One strategy we can use to recognize an unknown image is to measure the difference between the pattern of brightness values in the unknown image and the patterns of brightness in each of a set of known images. We can then select the known image that represents the closest match. Consider a very simple example where we have two known image patterns corresponding to a vertical or horizontal edge, as shown below:

edge images

Suppose we are given a "mystery" image and want to determine whether it has a vertical or horizontal edge pattern:

mystery image

We can first calculate the element-by-element difference between each known image and our new mystery image:

difference images

We are really only interested in the amount of difference between the two patterns, so we can take the absolute value of the differences (this can be done with the abs function in MATLAB):

difference images

On average, the brightness values in the mystery image differ from the brightness values in the vertical image by only 0.2, while the brightness values differ from those in the horizontal image by 0.5 (on average). Thus there is a closer match between our mystery image and the vertical image, so we recognize it as a vertical edge.

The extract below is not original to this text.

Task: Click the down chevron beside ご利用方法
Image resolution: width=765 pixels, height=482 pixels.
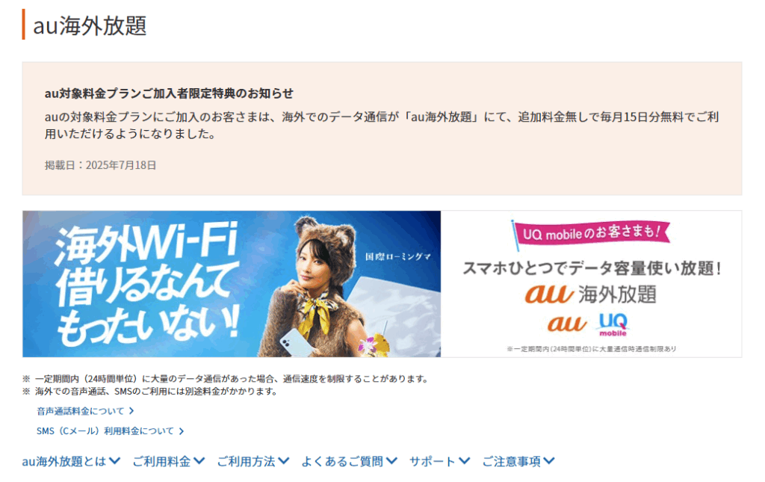Action: [283, 460]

Recognition using the full face images

Using this strategy for calculating how well the pattern of brightnesses match between two images, first add code to the recognize.m code file to calculate the average difference between the face1 image and each of the three known face images stored in the variables albright, clinton and melroy. Then add code to determine which of the three known faces is the best match to face1 using the three average differences that you calculated. Print a message indicating the identity of face1. Then repeat this process for the unknown faces stored in face2 and face3. Tip: cutting and pasting, and then making small modifications to the copied code, will save a lot of time! Your program should be able to recognize each of the three faces correctly.

Recognition using partial images

Real face recognition systems face many challenges: hair styles change and faces appear with different expressions, poses and directions of gaze, and with different backgrounds and lighting. To cope with variations in hair styles and backgrounds, the recognition process is often based on a cropped area of the face that excludes the hair and background. For this part of the problem, you'll attempt to recognize the three faces using a cropped region of the faces that includes only the eyes, nose and mouth. The original images (the images in the top row of Figure 1 above, labeled with each person's name) were carefully constructed so that they have the same overall size, with the region around the eyes, nose and mouth covering roughly the same area of each image. Create a set of six new variables that each store a small region of one of the original face images containing only the eyes, nose and mouth. Use the same coordinates for the upper left and lower right corners of the rectangular region that you select for all six images. Use imtool to help identify appropriate coordinates (as you move your mouse over the image displayed with imtool, the (X,Y) coordinates of the mouse are displayed in the lower left corner of the display window - remember that the order of these coordinates should be reversed when specifying the row and column of the corresponding locations of the matrix storing the image). Using subplot and imshow, display the six cropped images, as shown in the example below (again consider copying, pasting and modifying code here!):

figure window with 6 face images

Repeat your code to recognize the cropped versions of the face1, face2 and face3 images. Tip: copy and paste the code that you created to recognize the full images, and then make modifications to this code to use the cropped images instead. Are you still able to recognize each of the three faces correctly?

Note: you may have found the code in this problem to be very repetitious! This provides good motivation for learning our next topics: user-defined functions and loops.

Be sure to add comments to your recognize.m code file, describing the code. Also add comments at the top of the file indicating your name and that of a partner, and any collaborators.